Assigned task:
Using the records below, give again exactly the lines from the line that contains "You are a computer-use agent. 517x388 pixels." through the line that contains "the search magnifier", both ends included, and only those.

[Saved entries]
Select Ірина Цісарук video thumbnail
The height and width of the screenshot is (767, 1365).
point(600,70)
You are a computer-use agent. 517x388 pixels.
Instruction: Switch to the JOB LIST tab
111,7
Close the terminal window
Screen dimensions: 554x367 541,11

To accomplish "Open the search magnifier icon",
==
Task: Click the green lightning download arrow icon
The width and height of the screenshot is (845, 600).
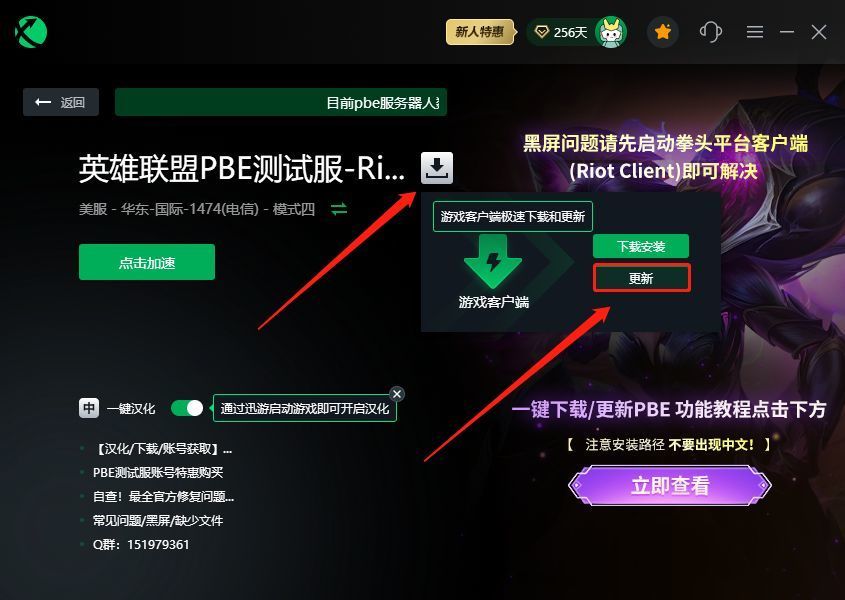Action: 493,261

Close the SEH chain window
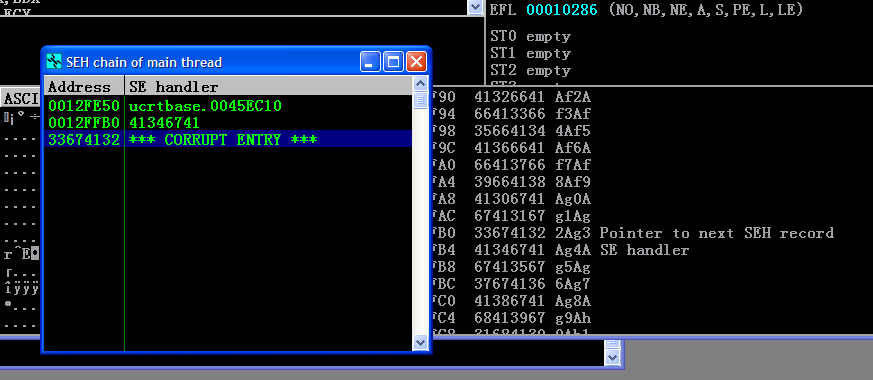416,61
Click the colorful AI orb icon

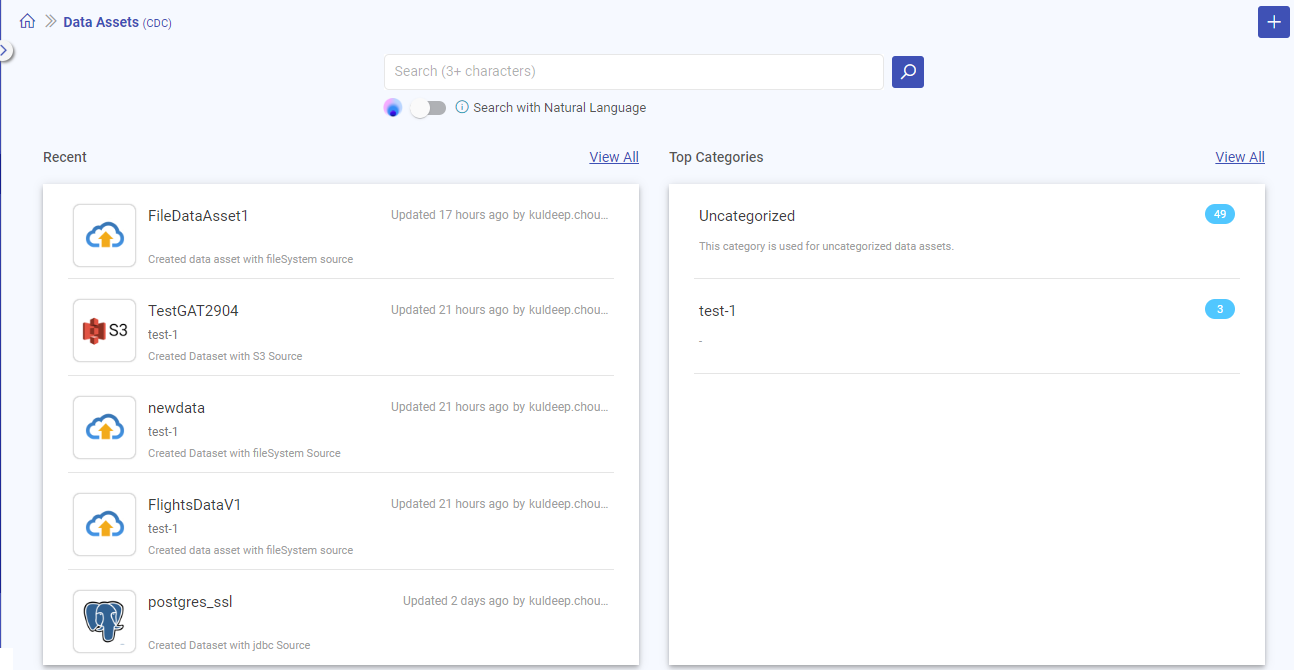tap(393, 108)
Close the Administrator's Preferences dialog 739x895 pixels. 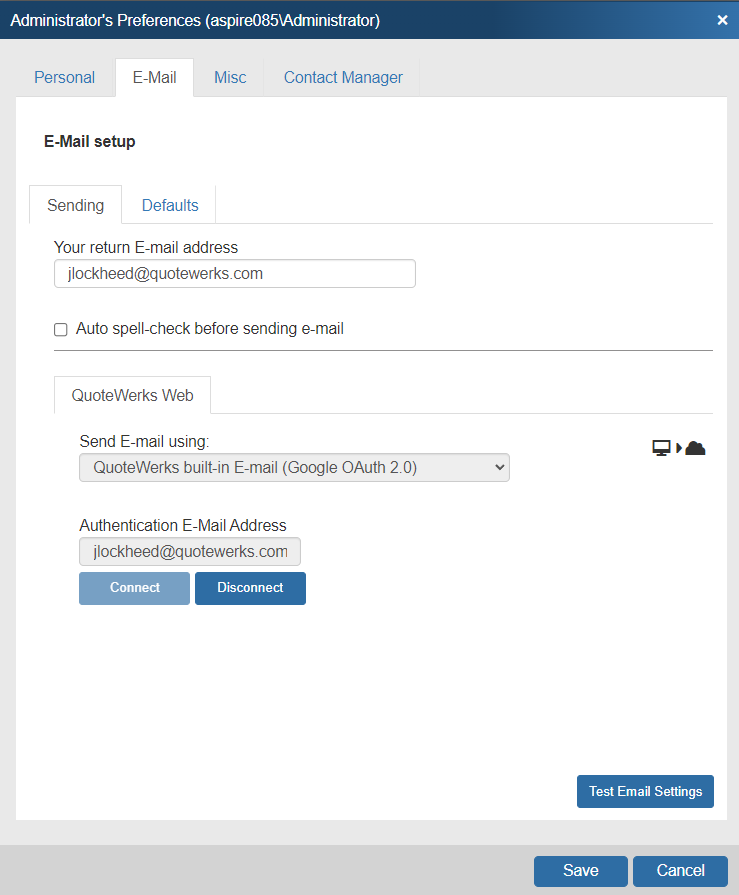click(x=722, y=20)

Your response:
You are a computer-use agent. 517x388 pixels.
Instruction: Switch to the JOB LIST tab
111,7
Close the terminal window
Screen dimensions: 554x367 541,11

To accomplish "Open the search magnifier icon",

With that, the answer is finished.